基于提示感知的低延迟大语言模型服务调度 (Prompt-Aware Scheduling for Low-Latency LLM Serving)

Efficient scheduling of LLM inference tasks is essential for achieving low latency and high throughput, particularly with the growing use of reasoning-capable LLMs. Traditional strategies like First-Come-First-Serve (FCFS) often suffer from Head-of-Line (HOL) blocking, where long-running tasks delay shorter ones queued behind them. In this paper, we introduce PARS, a prompt-aware LLM task scheduler that improves serving efficiency by approximating shortest-job-first (SJF) scheduling through pairwise ranking with margin ranking loss.
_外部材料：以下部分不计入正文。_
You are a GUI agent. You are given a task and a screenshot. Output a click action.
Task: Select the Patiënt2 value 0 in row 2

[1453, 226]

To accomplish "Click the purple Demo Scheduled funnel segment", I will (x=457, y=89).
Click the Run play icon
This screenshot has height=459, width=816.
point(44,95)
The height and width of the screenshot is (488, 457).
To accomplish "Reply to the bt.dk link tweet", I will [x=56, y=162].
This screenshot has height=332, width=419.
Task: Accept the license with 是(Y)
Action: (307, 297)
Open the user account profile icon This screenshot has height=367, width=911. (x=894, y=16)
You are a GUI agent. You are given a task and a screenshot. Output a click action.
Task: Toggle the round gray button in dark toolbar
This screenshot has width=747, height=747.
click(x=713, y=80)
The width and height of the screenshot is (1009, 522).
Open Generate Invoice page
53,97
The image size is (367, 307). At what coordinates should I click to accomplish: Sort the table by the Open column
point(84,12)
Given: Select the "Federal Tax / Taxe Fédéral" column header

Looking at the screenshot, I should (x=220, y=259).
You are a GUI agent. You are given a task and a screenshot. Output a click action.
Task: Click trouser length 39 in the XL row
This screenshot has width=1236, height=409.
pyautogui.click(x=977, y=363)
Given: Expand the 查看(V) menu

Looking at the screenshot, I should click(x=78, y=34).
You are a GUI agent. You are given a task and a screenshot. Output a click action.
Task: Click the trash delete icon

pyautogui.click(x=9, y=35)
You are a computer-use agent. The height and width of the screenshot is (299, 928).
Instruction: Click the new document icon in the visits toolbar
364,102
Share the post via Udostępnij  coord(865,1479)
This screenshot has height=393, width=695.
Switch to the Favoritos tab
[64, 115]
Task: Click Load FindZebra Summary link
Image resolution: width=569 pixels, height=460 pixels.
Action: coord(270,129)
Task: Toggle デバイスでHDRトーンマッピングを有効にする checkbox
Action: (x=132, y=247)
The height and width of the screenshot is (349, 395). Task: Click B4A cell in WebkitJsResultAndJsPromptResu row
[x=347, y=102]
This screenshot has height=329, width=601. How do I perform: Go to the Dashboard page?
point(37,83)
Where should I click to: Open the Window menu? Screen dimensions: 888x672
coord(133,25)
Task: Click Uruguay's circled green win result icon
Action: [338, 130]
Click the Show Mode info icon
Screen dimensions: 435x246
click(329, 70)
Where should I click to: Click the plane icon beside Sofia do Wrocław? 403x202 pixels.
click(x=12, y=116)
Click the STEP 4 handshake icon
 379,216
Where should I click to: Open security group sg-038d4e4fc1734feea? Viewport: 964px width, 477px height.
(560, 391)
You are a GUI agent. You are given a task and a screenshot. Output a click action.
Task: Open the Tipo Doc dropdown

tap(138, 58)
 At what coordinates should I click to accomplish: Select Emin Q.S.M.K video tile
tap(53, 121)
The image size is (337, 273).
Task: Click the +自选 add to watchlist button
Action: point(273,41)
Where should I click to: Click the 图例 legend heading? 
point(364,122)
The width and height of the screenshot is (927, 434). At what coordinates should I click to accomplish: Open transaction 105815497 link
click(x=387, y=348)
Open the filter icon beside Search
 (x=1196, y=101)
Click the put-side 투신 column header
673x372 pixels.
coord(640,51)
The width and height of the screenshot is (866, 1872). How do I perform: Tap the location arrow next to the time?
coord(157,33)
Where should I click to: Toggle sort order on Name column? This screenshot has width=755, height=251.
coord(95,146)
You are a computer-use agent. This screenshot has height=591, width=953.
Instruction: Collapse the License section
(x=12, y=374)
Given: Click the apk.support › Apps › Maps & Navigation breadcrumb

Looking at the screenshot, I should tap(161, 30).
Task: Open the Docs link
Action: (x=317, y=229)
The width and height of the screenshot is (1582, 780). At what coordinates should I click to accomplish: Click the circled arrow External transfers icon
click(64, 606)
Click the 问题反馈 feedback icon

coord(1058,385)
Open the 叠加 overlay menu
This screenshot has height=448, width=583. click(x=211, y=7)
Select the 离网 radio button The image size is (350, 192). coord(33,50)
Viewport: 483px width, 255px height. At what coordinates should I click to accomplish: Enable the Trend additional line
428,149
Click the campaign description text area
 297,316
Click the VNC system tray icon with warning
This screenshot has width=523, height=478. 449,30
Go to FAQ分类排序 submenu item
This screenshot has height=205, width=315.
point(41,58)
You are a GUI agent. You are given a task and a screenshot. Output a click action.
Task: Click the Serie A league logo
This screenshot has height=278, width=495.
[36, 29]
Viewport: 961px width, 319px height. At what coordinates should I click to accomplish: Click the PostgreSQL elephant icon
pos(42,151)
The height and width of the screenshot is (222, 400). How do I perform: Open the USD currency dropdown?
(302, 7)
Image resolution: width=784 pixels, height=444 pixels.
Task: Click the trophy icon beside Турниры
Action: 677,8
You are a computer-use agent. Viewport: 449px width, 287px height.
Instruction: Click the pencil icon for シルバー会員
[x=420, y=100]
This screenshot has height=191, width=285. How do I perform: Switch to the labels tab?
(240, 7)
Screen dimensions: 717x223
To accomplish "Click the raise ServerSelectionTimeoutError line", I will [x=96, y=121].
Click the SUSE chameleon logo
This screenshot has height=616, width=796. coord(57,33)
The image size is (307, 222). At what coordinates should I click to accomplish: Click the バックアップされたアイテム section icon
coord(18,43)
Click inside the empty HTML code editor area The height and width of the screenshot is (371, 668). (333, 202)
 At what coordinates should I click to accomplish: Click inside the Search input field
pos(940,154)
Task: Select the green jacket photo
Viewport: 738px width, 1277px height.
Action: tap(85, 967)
PARS focuses on impactful scheduling decisions and is seamlessly integrated into the state-of-the-art LLM serving system vLLM. It effectively predicts response-length-based task ordering, reducing latency with minimal overhead. Extensive experiments across multiple LLMs and real-world inference datasets show that PARS significantly improves performance, including for reasoning workloads. Furthermore, our cross-model evaluations demonstrate that the design generalizes well, enabling effective scheduling even when predictors are trained on different LLMs.

翻译：高效调度大语言模型推理任务对于实现低延迟和高吞吐量至关重要，尤其是在具备推理能力的大语言模型日益普及的背景下。传统策略如先到先服务常遭受队头阻塞问题，即长时运行的任务会延迟排在后面的短任务。本文提出PARS，一种基于提示感知的大语言模型任务调度器，它通过采用边际排序损失的成对排序来近似最短作业优先调度，从而提升服务效率。PARS专注于影响显著的调度决策，并可无缝集成到先进的大语言模型服务系统vLLM中。它能有效预测基于响应长度的任务排序，以最小开销降低延迟。在多种大语言模型和真实世界推理数据集上的大量实验表明，PARS显著提升了性能，包括对推理工作负载。此外，我们的跨模型评估证明该设计具有良好的泛化能力，即使预测器在不同大语言模型上训练，也能实现有效调度。